Chapter 4: Simulation-Based Optimization of Refinery Valve Inspection Frequency This chapter presents a simulation-based optimization approach to determine the best dynamic inspection policy of relief valves in a large petroleum refinery. A simulation model is used to minimize the total inspection, repair, and failure risk cost. The model is used to determine the optimum inspection frequency for each valve, i.e., the intervals between successive inspections, depending on the valve’s individual characteristics and previous inspection results. Simulation is used because this optimization problem involves uncertainty and multiple interacting factors such as valve pressure, temperature, medium, age, and size.

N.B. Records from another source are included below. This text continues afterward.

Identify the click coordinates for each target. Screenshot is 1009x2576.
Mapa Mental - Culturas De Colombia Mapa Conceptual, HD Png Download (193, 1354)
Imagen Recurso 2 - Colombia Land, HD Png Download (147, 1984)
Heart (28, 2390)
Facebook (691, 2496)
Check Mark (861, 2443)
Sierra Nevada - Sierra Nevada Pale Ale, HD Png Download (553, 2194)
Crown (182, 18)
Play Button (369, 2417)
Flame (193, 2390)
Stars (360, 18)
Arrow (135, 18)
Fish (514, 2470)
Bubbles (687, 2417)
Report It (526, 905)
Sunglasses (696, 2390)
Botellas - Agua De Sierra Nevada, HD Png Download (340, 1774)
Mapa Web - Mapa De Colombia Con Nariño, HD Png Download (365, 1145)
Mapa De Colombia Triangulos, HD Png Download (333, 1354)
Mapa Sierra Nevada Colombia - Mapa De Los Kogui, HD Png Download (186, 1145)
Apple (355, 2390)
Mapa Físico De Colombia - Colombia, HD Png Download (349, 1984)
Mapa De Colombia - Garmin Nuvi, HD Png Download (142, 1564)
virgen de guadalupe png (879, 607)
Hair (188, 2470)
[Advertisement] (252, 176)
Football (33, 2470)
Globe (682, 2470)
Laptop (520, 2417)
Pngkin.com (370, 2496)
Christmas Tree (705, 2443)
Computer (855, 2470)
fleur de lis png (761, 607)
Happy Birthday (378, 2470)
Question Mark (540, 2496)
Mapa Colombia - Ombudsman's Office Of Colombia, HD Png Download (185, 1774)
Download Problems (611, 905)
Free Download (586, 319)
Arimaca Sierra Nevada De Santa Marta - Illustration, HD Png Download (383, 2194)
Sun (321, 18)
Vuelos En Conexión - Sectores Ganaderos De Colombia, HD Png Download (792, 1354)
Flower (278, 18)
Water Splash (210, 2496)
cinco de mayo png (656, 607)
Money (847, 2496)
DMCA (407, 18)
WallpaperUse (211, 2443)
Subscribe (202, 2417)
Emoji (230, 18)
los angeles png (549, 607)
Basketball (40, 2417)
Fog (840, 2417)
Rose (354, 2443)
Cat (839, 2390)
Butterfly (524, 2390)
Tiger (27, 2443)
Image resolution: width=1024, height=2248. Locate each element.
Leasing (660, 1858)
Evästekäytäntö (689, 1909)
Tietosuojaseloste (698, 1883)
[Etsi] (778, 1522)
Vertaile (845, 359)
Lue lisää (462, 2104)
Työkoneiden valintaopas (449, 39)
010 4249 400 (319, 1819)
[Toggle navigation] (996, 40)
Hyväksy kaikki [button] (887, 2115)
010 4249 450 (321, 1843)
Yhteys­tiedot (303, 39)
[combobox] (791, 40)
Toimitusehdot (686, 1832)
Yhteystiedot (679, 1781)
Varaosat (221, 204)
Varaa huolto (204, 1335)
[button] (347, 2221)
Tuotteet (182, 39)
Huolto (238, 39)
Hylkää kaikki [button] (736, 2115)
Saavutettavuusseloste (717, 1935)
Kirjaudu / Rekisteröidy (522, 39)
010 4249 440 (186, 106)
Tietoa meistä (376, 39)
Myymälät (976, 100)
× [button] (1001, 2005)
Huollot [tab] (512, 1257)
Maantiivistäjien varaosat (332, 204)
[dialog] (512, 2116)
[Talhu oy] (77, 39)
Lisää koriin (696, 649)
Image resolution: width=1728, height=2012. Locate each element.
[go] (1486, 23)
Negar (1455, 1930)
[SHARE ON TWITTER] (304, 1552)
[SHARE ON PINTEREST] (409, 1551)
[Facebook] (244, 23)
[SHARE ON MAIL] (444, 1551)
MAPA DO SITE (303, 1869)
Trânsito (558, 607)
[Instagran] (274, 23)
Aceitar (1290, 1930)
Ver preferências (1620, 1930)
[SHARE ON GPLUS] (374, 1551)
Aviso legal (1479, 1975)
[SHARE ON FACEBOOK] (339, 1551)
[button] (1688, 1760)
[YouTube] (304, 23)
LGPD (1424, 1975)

Chapter 5: Operations and Workforce Scheduling for Refinery Turnaround Maintenance This chapter considers workforce assignment and job scheduling for turnaround (shutdown) maintenance in a large oil refinery. The maintenance workforce must be divided into several teams that work in parallel on different sets of maintenance tasks. The objective is to minimize the total shutdown period, assuming the duration of each task is a function of the size of the assigned team. Optimization models and solution algorithms are developed for this scheduling problem. The model determines the number of maintenance teams, the size of each team, and the set and sequence of tasks assigned to each team.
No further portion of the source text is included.